* [Data excerpts]:

• • • •

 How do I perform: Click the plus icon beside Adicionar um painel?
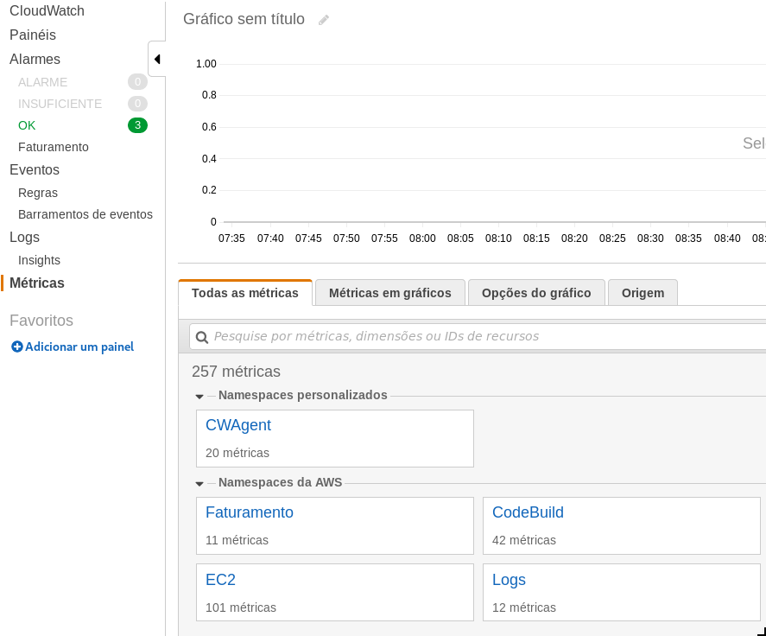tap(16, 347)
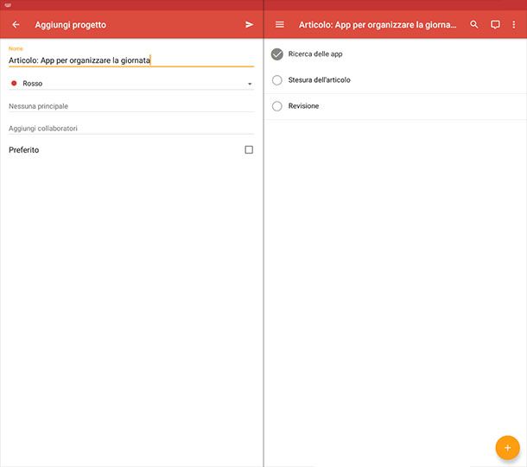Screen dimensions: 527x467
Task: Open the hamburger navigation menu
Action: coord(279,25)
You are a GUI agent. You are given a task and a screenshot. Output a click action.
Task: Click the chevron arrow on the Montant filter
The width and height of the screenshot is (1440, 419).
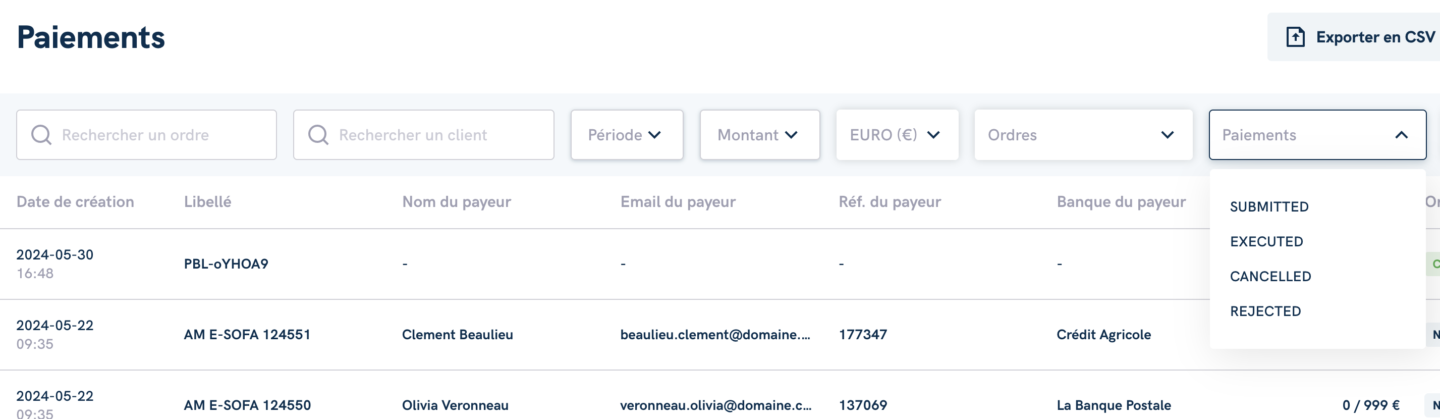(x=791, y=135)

• • • •

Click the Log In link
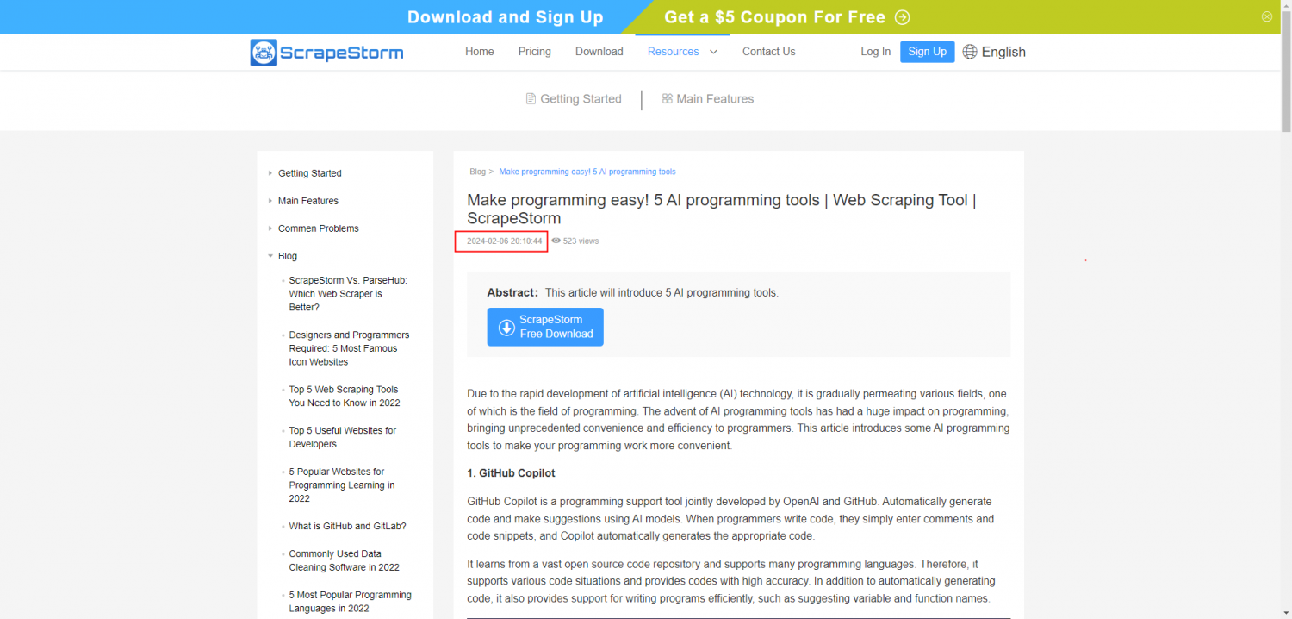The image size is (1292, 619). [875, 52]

• • • •

* [Problem]: Out of the records above, set down only the lines from the one that contains "How do I perform: Click" through the one that contains "Task: Click the", unchanged and without the pictures.

* [Response to this task]:
 How do I perform: Click the plus icon beside Adicionar um painel?
tap(16, 347)
Screen dimensions: 527x467
Task: Open the hamburger navigation menu
Action: coord(279,25)
You are a GUI agent. You are given a task and a screenshot. Output a click action.
Task: Click the chevron arrow on the Montant filter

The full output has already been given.